**What is expected:** Transcribe the entries below without alteration.

________________

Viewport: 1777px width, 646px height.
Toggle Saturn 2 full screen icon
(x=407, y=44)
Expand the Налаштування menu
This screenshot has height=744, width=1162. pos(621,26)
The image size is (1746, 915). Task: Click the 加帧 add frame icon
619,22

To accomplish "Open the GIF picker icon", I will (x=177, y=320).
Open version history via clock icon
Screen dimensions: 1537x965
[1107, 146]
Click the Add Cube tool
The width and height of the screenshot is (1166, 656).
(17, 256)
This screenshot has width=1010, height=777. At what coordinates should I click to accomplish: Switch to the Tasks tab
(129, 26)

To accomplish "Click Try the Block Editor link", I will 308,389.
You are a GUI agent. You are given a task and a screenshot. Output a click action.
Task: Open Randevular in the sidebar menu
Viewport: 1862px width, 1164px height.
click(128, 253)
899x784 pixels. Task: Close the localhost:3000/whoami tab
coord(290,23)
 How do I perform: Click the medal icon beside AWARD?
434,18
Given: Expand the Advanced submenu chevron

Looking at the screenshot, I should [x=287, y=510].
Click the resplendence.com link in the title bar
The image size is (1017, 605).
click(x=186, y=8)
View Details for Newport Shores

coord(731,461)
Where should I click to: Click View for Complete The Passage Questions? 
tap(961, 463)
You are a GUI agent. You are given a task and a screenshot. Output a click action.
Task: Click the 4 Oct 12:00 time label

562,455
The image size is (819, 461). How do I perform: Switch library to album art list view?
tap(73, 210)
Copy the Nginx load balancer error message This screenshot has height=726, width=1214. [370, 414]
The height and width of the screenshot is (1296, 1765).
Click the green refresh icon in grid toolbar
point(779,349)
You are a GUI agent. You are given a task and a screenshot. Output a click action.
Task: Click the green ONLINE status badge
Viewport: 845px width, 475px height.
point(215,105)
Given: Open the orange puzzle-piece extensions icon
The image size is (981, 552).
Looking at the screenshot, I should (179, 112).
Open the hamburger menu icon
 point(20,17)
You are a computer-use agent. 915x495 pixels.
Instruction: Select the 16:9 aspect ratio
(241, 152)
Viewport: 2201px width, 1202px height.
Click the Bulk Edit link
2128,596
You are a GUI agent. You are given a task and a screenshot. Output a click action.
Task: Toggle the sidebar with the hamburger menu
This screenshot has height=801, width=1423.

________________

**Your response:**
Viewport: 1777px width, 646px height.
Toggle Saturn 2 full screen icon
(x=407, y=44)
Expand the Налаштування menu
This screenshot has height=744, width=1162. pos(621,26)
The image size is (1746, 915). Task: Click the 加帧 add frame icon
619,22

To accomplish "Open the GIF picker icon", I will (x=177, y=320).
Open version history via clock icon
Screen dimensions: 1537x965
[1107, 146]
Click the Add Cube tool
The width and height of the screenshot is (1166, 656).
(17, 256)
This screenshot has width=1010, height=777. At what coordinates should I click to accomplish: Switch to the Tasks tab
(129, 26)

To accomplish "Click Try the Block Editor link", I will 308,389.
You are a GUI agent. You are given a task and a screenshot. Output a click action.
Task: Open Randevular in the sidebar menu
Viewport: 1862px width, 1164px height.
click(128, 253)
899x784 pixels. Task: Close the localhost:3000/whoami tab
coord(290,23)
 How do I perform: Click the medal icon beside AWARD?
434,18
Given: Expand the Advanced submenu chevron

Looking at the screenshot, I should [x=287, y=510].
Click the resplendence.com link in the title bar
The image size is (1017, 605).
click(x=186, y=8)
View Details for Newport Shores

coord(731,461)
Where should I click to: Click View for Complete The Passage Questions? 
tap(961, 463)
You are a GUI agent. You are given a task and a screenshot. Output a click action.
Task: Click the 4 Oct 12:00 time label

562,455
The image size is (819, 461). How do I perform: Switch library to album art list view?
tap(73, 210)
Copy the Nginx load balancer error message This screenshot has height=726, width=1214. [370, 414]
The height and width of the screenshot is (1296, 1765).
Click the green refresh icon in grid toolbar
point(779,349)
You are a GUI agent. You are given a task and a screenshot. Output a click action.
Task: Click the green ONLINE status badge
Viewport: 845px width, 475px height.
point(215,105)
Given: Open the orange puzzle-piece extensions icon
The image size is (981, 552).
Looking at the screenshot, I should (179, 112).
Open the hamburger menu icon
 point(20,17)
You are a computer-use agent. 915x495 pixels.
Instruction: Select the 16:9 aspect ratio
(241, 152)
Viewport: 2201px width, 1202px height.
Click the Bulk Edit link
2128,596
You are a GUI agent. You are given a task and a screenshot. Output a click action.
Task: Toggle the sidebar with the hamburger menu
This screenshot has height=801, width=1423.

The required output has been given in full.